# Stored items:

——————

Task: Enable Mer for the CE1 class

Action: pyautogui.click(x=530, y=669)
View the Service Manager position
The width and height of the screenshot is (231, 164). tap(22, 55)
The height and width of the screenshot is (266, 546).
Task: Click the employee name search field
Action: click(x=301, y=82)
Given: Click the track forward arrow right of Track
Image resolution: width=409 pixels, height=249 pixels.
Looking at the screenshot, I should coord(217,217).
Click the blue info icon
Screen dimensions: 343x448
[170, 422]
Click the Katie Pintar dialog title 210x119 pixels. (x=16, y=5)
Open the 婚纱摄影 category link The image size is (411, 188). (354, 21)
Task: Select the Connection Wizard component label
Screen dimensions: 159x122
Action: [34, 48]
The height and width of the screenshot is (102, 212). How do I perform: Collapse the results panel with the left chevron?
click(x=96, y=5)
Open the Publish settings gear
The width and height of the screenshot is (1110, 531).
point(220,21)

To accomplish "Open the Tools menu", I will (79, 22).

——————

From the first line to the last, retype the records exactly as they stand above.

Task: Enable Mer for the CE1 class

Action: pyautogui.click(x=530, y=669)
View the Service Manager position
The width and height of the screenshot is (231, 164). tap(22, 55)
The height and width of the screenshot is (266, 546).
Task: Click the employee name search field
Action: click(x=301, y=82)
Given: Click the track forward arrow right of Track
Image resolution: width=409 pixels, height=249 pixels.
Looking at the screenshot, I should coord(217,217).
Click the blue info icon
Screen dimensions: 343x448
[170, 422]
Click the Katie Pintar dialog title 210x119 pixels. (x=16, y=5)
Open the 婚纱摄影 category link The image size is (411, 188). (354, 21)
Task: Select the Connection Wizard component label
Screen dimensions: 159x122
Action: [34, 48]
The height and width of the screenshot is (102, 212). How do I perform: Collapse the results panel with the left chevron?
click(x=96, y=5)
Open the Publish settings gear
The width and height of the screenshot is (1110, 531).
point(220,21)

To accomplish "Open the Tools menu", I will (79, 22).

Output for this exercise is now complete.